- _TASK TO COMPLETE_
For each record that follows, give it back exactly, with no pictures included.

Screenshot grounding data
┄┄┄┄┄┄┄┄┄┄┄┄┄┄┄┄┄┄┄┄
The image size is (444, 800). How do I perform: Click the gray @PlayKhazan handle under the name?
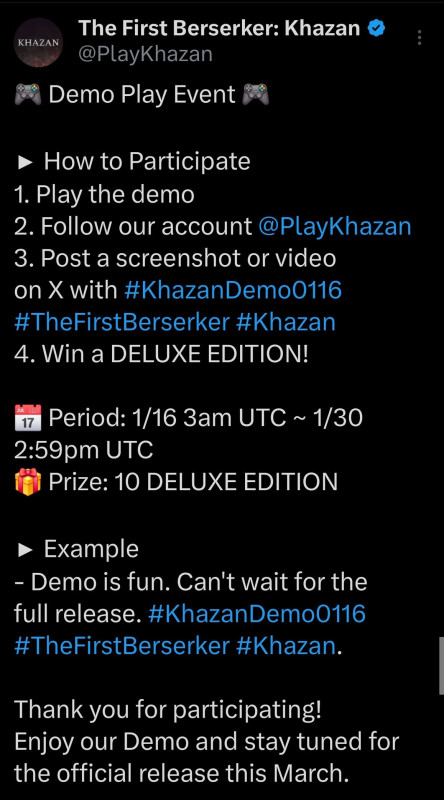tap(145, 54)
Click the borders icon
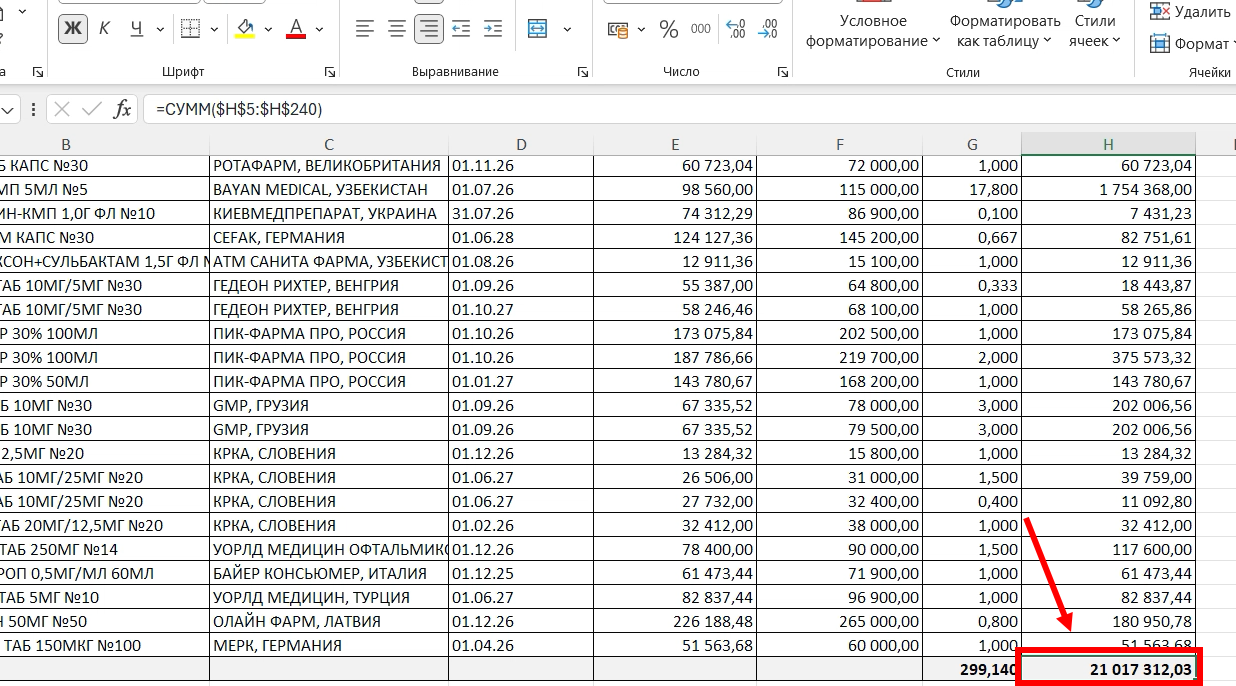The image size is (1236, 686). (190, 29)
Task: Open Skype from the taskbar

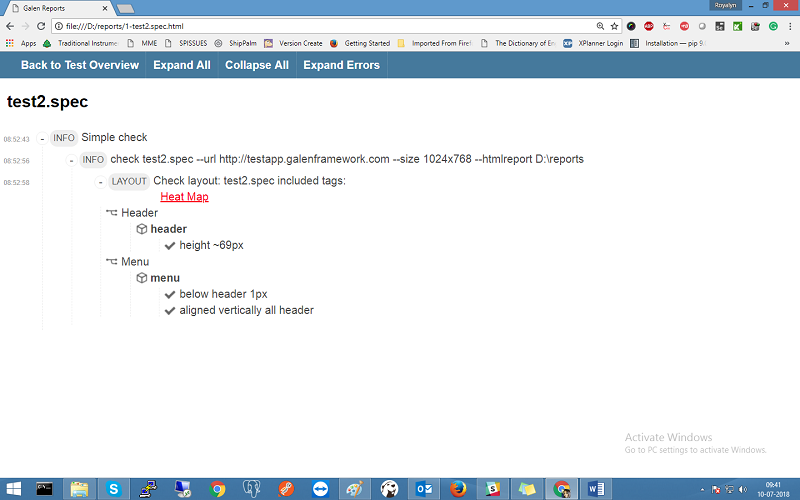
┄┄┄┄┄┄┄┄┄┄┄┄┄┄┄┄┄┄┄┄
- _RESULT FOR THIS EXERCISE_
The image size is (444, 800). How do I perform: Click the gray @PlayKhazan handle under the name?
tap(145, 54)
Click the borders icon
The image size is (1236, 686). (190, 29)
Task: Open Skype from the taskbar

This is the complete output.